Kinesin-associated protein 3 (KAP3) is a protein that in humans is encoded by the KIFAP3 gene. It is a non-motor, accessory subunit which co-oligomerizes with the motor subunits KIF3A and KIF3B or KIF3C, to form heterotrimeric kinesin-2 motor proteins. Kinesin-2 KAP subunits were initially characterized in echinoderms and mice.

Function 

The small G protein GDP dissociation stimulator (smg GDS) is a regulator protein having two activities on a group of small G proteins including the Rho and Rap1 family members and Ki-Ras; one is to stimulate their GDP/GTP exchange reactions, and the other is to inhibit their interactions with membranes. The protein encoded by this gene contains 9  Armadillo repeats and interacts with the smg GDS protein through these repeats.
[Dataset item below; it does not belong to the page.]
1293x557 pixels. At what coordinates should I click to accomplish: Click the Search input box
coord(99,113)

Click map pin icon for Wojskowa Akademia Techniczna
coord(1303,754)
This protein, which is highly concentrated around the endoplasmic reticulum, is phosphorylated by v-src, and this phosphorylation reduces the affinity of the protein for smg GDS. It is thought that this protein serves as a linker between human chromosome-associated polypeptide (HCAP) and KIF3A/B, a kinesin superfamily protein in the nucleus, and that it plays a role in the interaction of chromosomes with an ATPase motor protein. It has also been proposed to act as a clamp, stabilizing the C-terminal half  of the otherwise unstable stalk coiled-coil.

Interactions 

KIFAP3 has been shown to interact with APC, SMC3 and RAP1GDS1.